Coping

BAI
BAI Member Posts: 1
edited March 2014 in Emotional Support #1
I lost my mother in May 2003 to pancreatic cancer. The mistake that I made was that I keep myself so busy I was barely sleeping just one project after another I literally was afraid to stop. I was afraid to deal with it and accept it. Well all the projects ended near the end of November and it hit like a ton of brick 7 months later and I am feeling the pain more than ever. I really thought it would get easier with time but it seems to be getting harder. I guess what I am trying to say is whatever emotions you are going through when you lose a loved one let them out go through all the stages so that you can get to the point where you can remember them with a smile.

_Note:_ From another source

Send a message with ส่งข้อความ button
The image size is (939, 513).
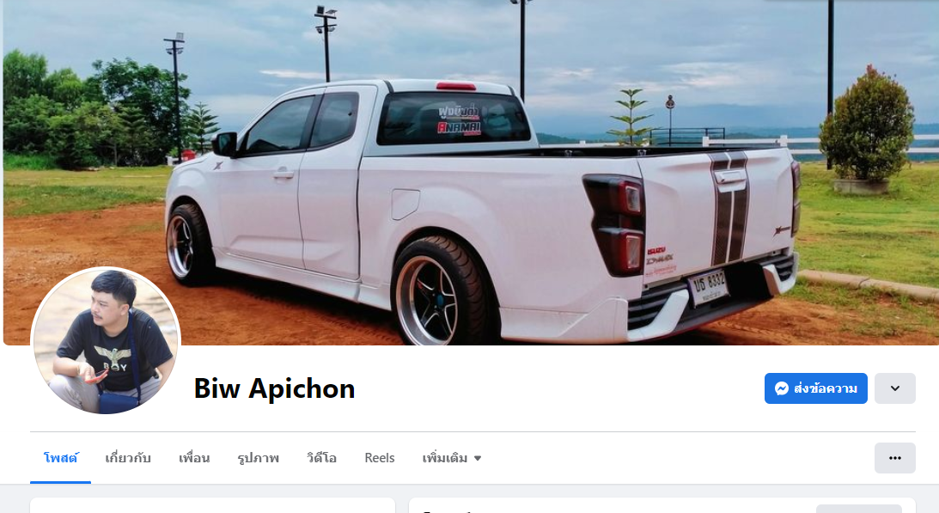point(815,388)
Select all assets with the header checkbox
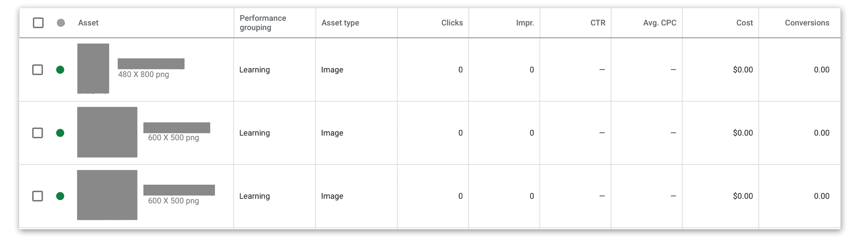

I find that I have to talk to Mom all the time and I think sometimes that I can hear her answer me, probably more wishful thinking than anything but none the less it keeps her here with me.

Comments

  • RosieRo
    RosieRo Member Posts: 5
    i agree with you. when you lose a loved one you should go through the mourning process..i lost my brother in 1994 to cancer and now my parents also have cancer. its stressful and sometimes i ask why me? so many yrs of dealing with this terrible disease. but hold on to your faith and remember the great times with your mom..god bless
  • DoubleKnot
    DoubleKnot Member Posts: 41
    Hello Bai,

    I lost my Mom in 1996 and she wasn't only my Mom but my best friend. On the day that she died, she looked me straight in the eyes and said "Honey, there are such things as Guardian Angels and I am going to be YOUR Guardian Angel". You now have your own Guardian Angel, and I have no doubt that your Mom is watching over you and would want you to have peace of mind. She wouldn't want you to be hurting or feeling sad in anyway, I am sure because you know that is how our Moms feel about us. I hope that as time goes by, you will only think of the good times and the laughs that you two had together. When I think of my Mom, I see the biggest most beautiful and happy smile on her face that I had never seen before, until she saw Jesus twice. I keep that picture in my mind and in my heart. May you have peace of mind at last.